* Begin The data *
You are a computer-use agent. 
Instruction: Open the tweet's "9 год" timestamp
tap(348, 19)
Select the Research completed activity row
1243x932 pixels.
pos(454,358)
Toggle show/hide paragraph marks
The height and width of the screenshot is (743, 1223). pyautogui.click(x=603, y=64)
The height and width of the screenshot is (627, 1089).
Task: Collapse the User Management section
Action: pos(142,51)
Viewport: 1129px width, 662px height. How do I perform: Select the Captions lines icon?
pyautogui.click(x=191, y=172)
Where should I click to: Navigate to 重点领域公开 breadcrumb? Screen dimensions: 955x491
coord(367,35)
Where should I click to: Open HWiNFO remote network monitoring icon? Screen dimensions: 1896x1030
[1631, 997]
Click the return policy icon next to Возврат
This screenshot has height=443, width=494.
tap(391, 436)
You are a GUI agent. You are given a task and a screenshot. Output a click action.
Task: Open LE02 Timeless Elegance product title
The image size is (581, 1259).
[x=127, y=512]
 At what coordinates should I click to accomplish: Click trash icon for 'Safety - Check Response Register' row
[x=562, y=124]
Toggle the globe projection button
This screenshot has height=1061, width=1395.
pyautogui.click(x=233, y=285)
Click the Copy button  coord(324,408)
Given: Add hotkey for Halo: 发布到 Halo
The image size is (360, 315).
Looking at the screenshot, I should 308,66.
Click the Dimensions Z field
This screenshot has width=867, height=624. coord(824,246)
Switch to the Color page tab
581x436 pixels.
* End The data *
● **Instruction**
Please copy the whole listing above, line for line, without changing anything.

● **Solved problem**
You are a computer-use agent. 
Instruction: Open the tweet's "9 год" timestamp
tap(348, 19)
Select the Research completed activity row
1243x932 pixels.
pos(454,358)
Toggle show/hide paragraph marks
The height and width of the screenshot is (743, 1223). pyautogui.click(x=603, y=64)
The height and width of the screenshot is (627, 1089).
Task: Collapse the User Management section
Action: pos(142,51)
Viewport: 1129px width, 662px height. How do I perform: Select the Captions lines icon?
pyautogui.click(x=191, y=172)
Where should I click to: Navigate to 重点领域公开 breadcrumb? Screen dimensions: 955x491
coord(367,35)
Where should I click to: Open HWiNFO remote network monitoring icon? Screen dimensions: 1896x1030
[1631, 997]
Click the return policy icon next to Возврат
This screenshot has height=443, width=494.
tap(391, 436)
You are a GUI agent. You are given a task and a screenshot. Output a click action.
Task: Open LE02 Timeless Elegance product title
The image size is (581, 1259).
[x=127, y=512]
 At what coordinates should I click to accomplish: Click trash icon for 'Safety - Check Response Register' row
[x=562, y=124]
Toggle the globe projection button
This screenshot has height=1061, width=1395.
pyautogui.click(x=233, y=285)
Click the Copy button  coord(324,408)
Given: Add hotkey for Halo: 发布到 Halo
The image size is (360, 315).
Looking at the screenshot, I should 308,66.
Click the Dimensions Z field
This screenshot has width=867, height=624. coord(824,246)
Switch to the Color page tab
581x436 pixels.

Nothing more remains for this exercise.